The game was not the classic that had been hoped
for, but that suited Don Revie, who could be satisfied with a
thoroughly professional performance and smooth progress to another
FA Cup semi-final. He said later, "The pitch was tricky. We tried
not to take any risks and play it very, very safe. We are just
pleased to be in the last four and I was pleased it was a clean
To hope for a victory against an in form United
side, for whom this was a ninth victory in eleven games, Derby
needed to be at their very best and never attained that level.
They sorely missed the guile and goal threat of Alan Hinton, and
their approach lacked breadth and variety.
The dry pitch rendered control something of a lottery
and the Rams gambled on a hurried, long ball game, which did not
play to their strengths. It gave them territorial advantage but
few clear chances on a day when cool heads were needed. United's
shorter game was always the more effective.
Barry Foster in the Yorkshire Post: "Once Peter
Lorimer had supplied the killer punch after almost half an hour
on Saturday afternoon, Derby County might as well have put their
clocks on there and then for British summer time and gone home.
Leeds were in that kind of invincible mood, complete in every
department of the game to such a degree that in the end the game
they admitted was going to be their toughest hurdle of the season
so far was taken in comfort.
"It was the second time in a fortnight that they
had whipped Derby at the Baseball Ground and the third time they
had beaten them this season in three goes so now the noises from
Derby about how there is no way Leeds can beat them should stop.

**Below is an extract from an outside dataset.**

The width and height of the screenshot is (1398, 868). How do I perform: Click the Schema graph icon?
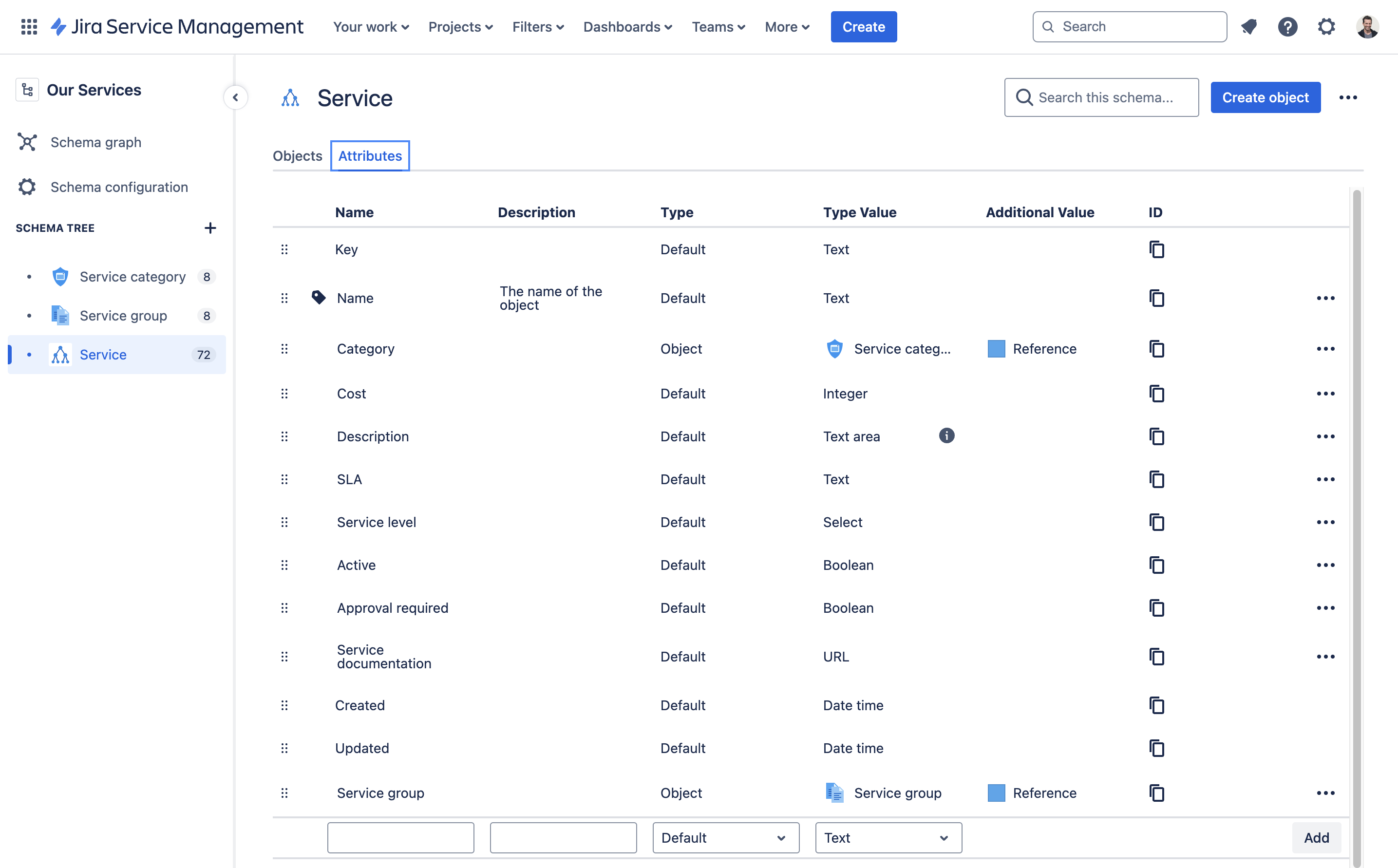(27, 141)
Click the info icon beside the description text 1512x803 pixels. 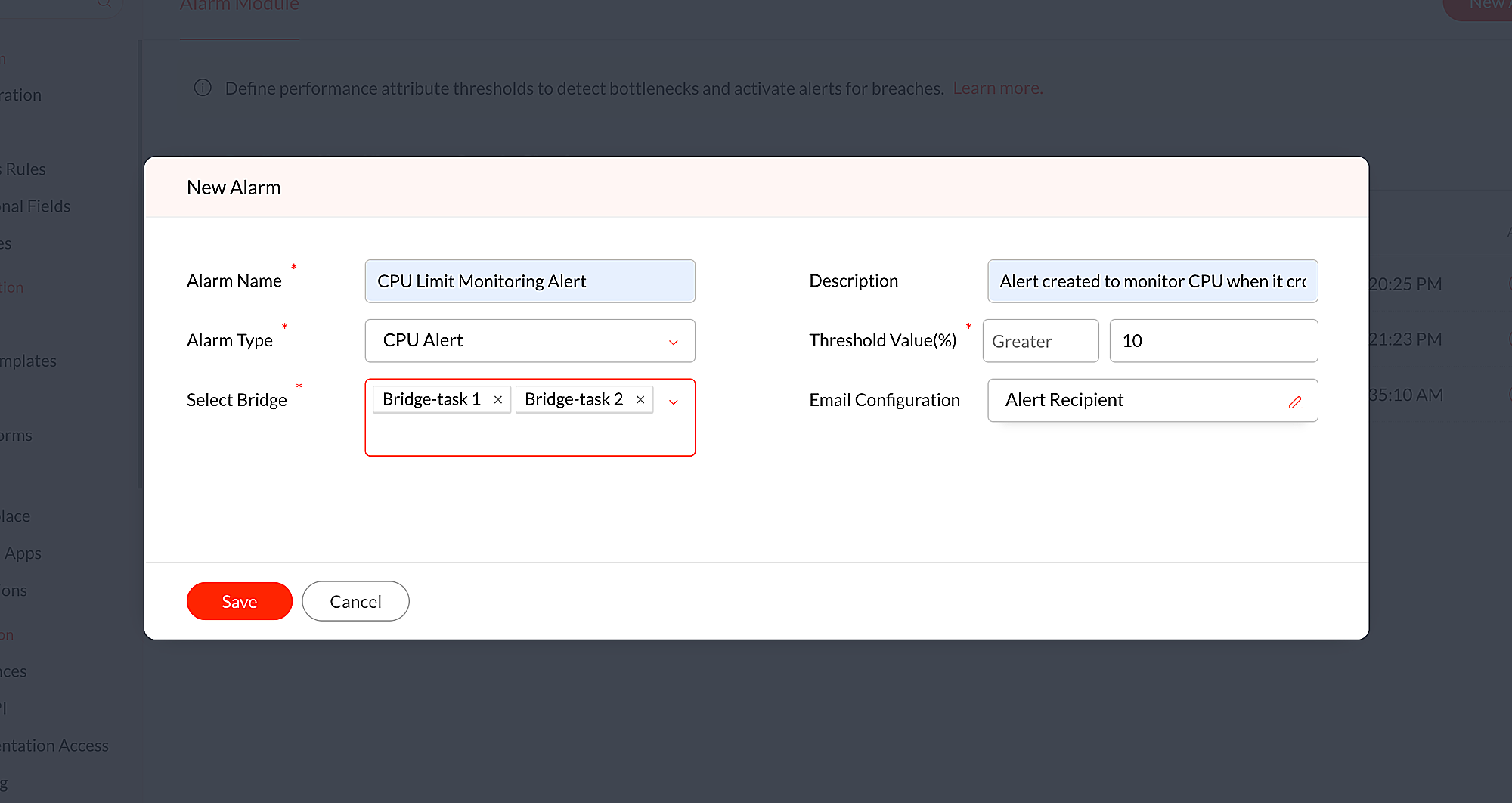[203, 88]
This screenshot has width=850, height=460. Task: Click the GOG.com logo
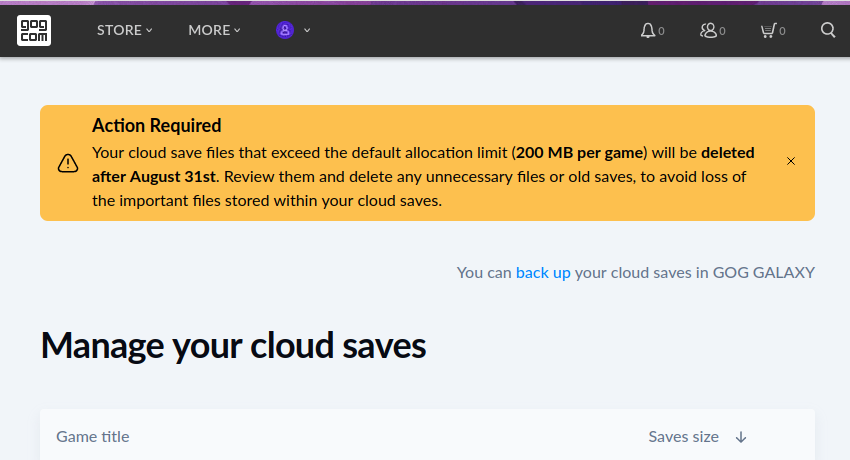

Leeds controlled the game from midfield throughout the first half,
providing almost all the worthwhile football, dictating the pace,
and in the second half soaking up Derby's pressure without problems,
counter punching at their goal in lethal style whenever Derby
stopped to catch breath.
"Leeds looked the complete Cup side, giving notice
that it is going to take a mighty performance to stop them retaining
the trophy. They used
their most experienced players to see them through, as I suggested
on Saturday morning, and with Cherry, Hunter and Gray in complete
command of the left and the rest of the side making no slips there
was little an off colour Derby could do to stop Leeds.

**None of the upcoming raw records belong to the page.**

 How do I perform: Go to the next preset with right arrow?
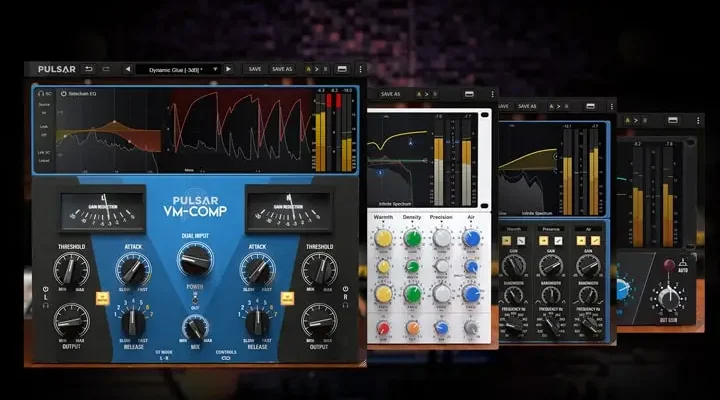pyautogui.click(x=228, y=69)
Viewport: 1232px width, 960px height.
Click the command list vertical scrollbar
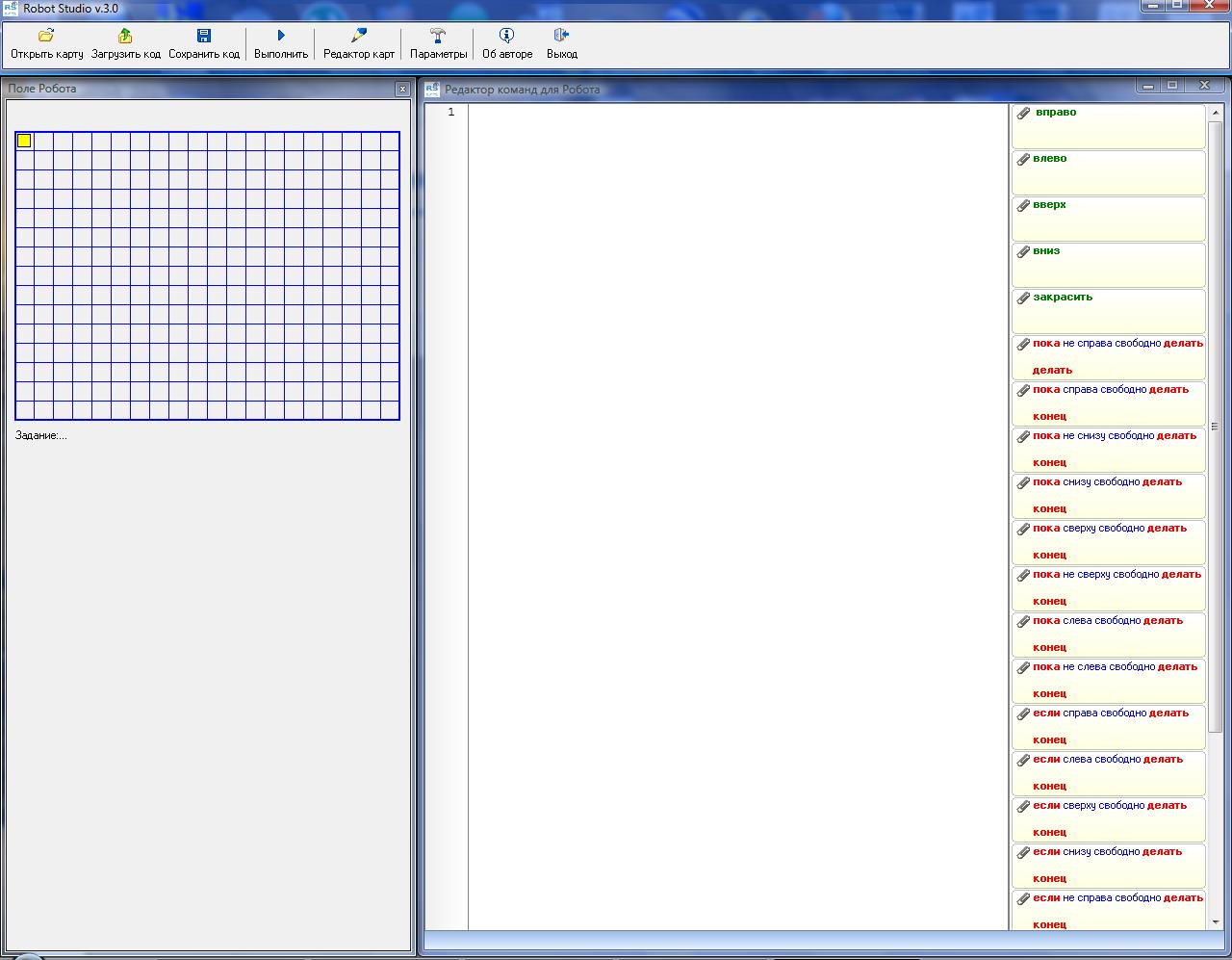click(1214, 426)
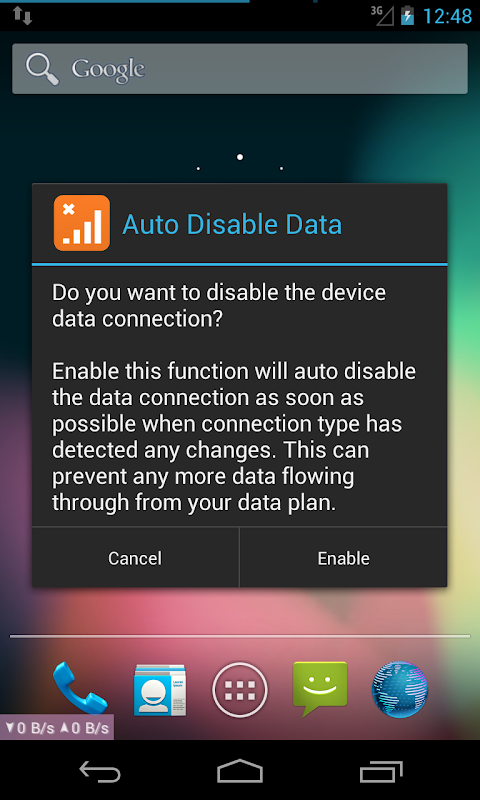Tap the Back navigation button

point(100,771)
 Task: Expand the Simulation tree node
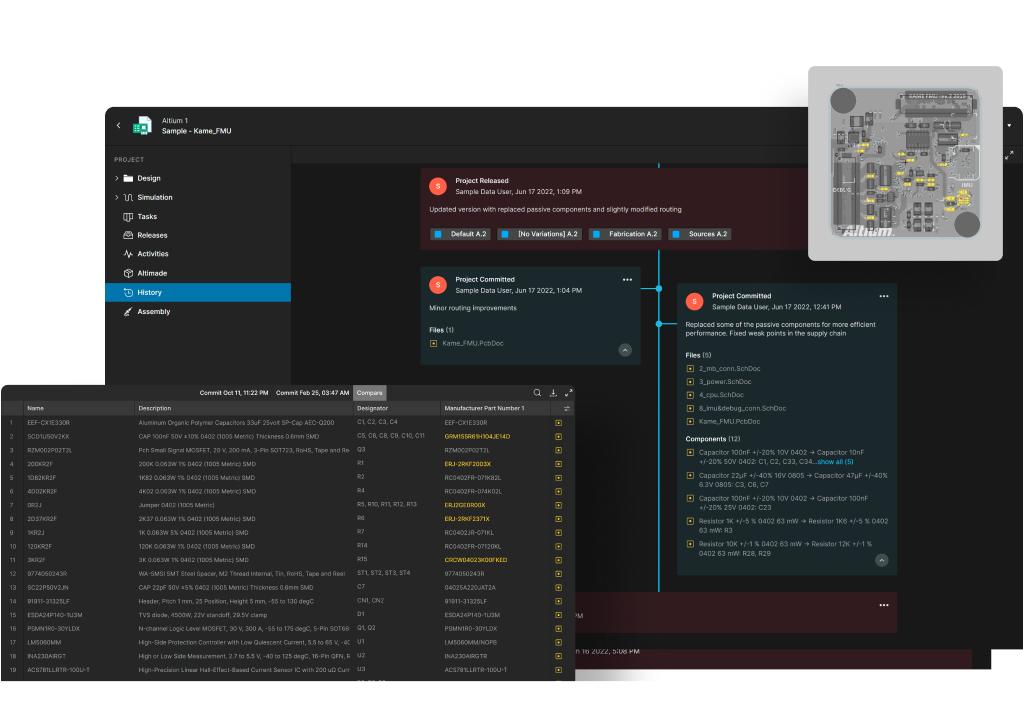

"It will be interesting now to see if the champions
Derby can raise their game for their attempt to reach the European
Cup semi-finals this week. They managed only one clear chance
against Leeds but Hector, their most persistent attacker, headed
wide. They lacked an ideas man in midfield, although they used
four men there at times. Durban might have supplied some of the
answers but when he was eventually sent on the die was cast. Giles
had shown the way it should be done in the first half, dictating
the speed and much of the pattern of Leeds on the move."
For Leeds United, it was on to a sixth FA Cup semi-final
in nine seasons and hopes of a treble; for Derby County there
was success in the European Cup quarter finals against Spartak
Trnava before losing out to Juventus in a controversial match
in Turin which was plagued with allegations that the Italian club
had bribed the match officials. Clough emerged from the dressing
room and told the expectant Italian reporters, "No cheating bastards
do I talk to. I will not talk to any cheating bastards."